For those not familiar with me, I'm the one that did the cheating. I had an affair within a 45 day period of time that I truly regret. The affair was with a recently divorced father of two. He comes from an abusive relationship (his wife beat him) and his children have been sexually abused by another man and are currently in foster care. I feel sorry for this man, I really do. He no longer has my cell phone number and can not call me directly. However, I have a voice mail number he has access to and he calls me on that number daily. I have already tried to cut off all ties with this man but it's been hard. I feel like he has NOBODY in his life to turn to and I'll just be another person letting him down. However, I have promised my H that I will never see this man again or talk to him. He keeps leaving me voice mail messages asking me to call him. He also owes me quite a bit of money and I'm wanting to get that money back and wonder if I should be nice to him until I get it back or just forget about it and write it off as a bad mistake to loan money to a lover.

Any suggestions would be great. What would you do? Should I get the voice mail number disconnected? I feel so bad when he leaves me sad messages regarding his family life and his dates with other women that go bad. I feel like I've not only hurt my H but also hurt this other man as well, although I want very badly to put my H and my children first and hopefully never talk to this man again.
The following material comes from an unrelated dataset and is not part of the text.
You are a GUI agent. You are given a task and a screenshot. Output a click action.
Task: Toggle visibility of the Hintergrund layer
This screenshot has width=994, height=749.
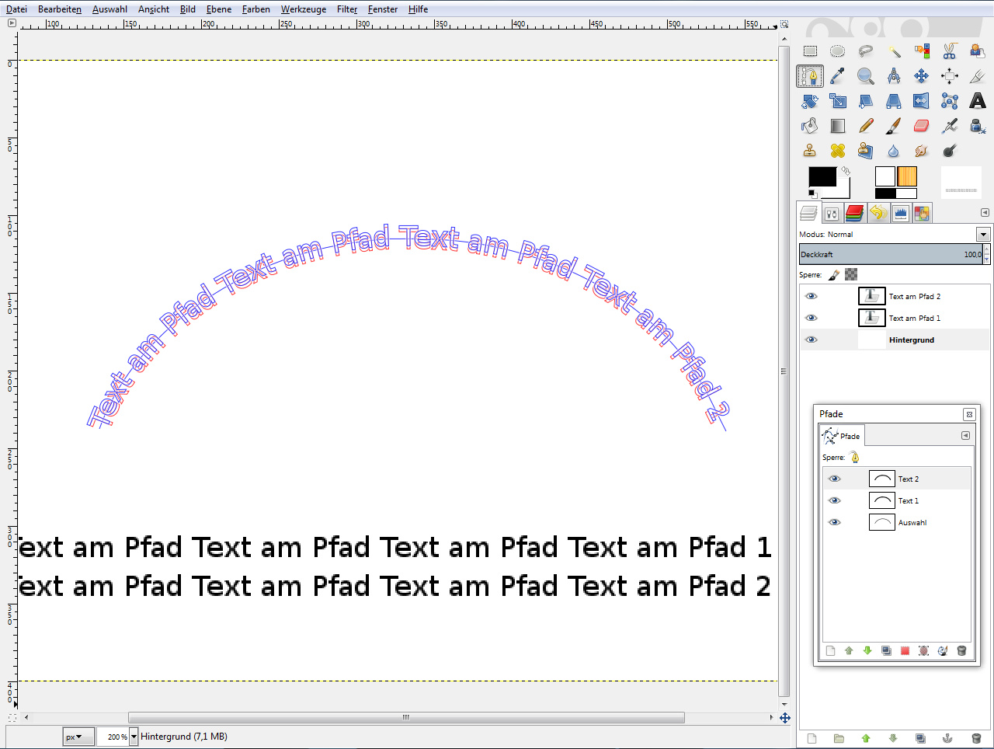pyautogui.click(x=812, y=340)
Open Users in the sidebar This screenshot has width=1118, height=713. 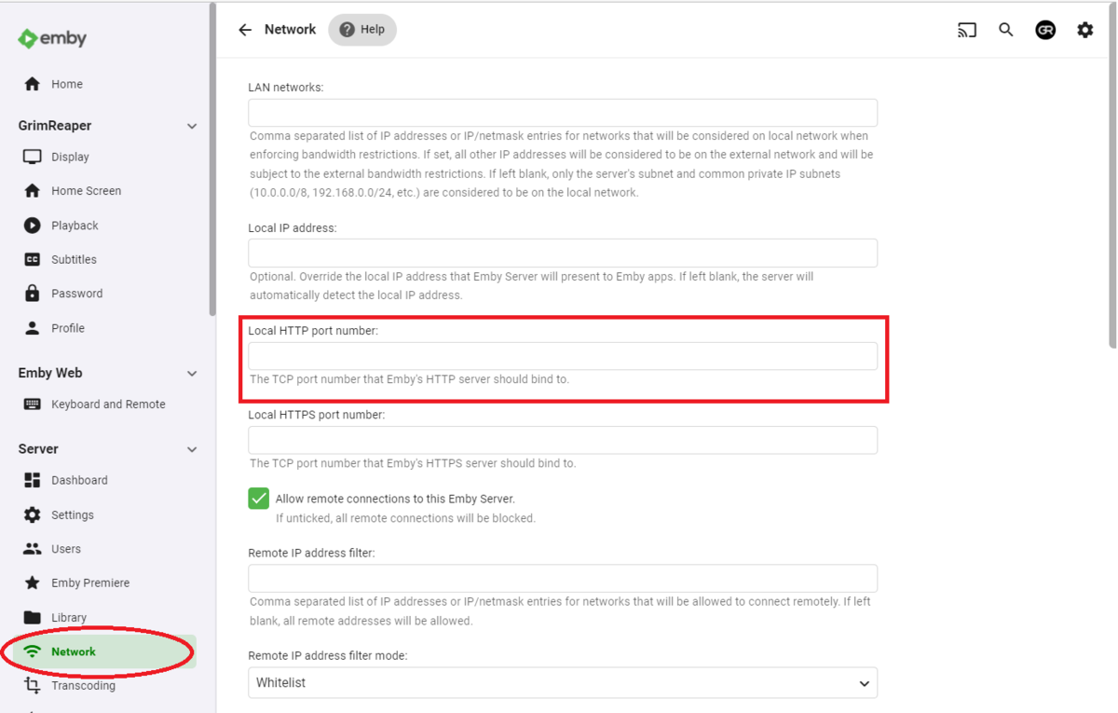(x=66, y=549)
So I guess it's obvious what I should do but I want some reinforcement from others.

I don't want to hurt his feelings even though I never want to talk to him ever again. Is this stupid? Plus he works at a store that I frequent and I know his hours of work and can try to avoid him but that may not always happen in the future. I don't want any hard feelings but I guess I'm not going to be able to avoid it am I?

FWIW, I use this voice mail number for work purposes from time to time. I've thought about just letting him leave enough messages to fill up the voice mail and eventually he might get the point and just forget about me. But I don't know what to do. I guess I could just change the telephone number.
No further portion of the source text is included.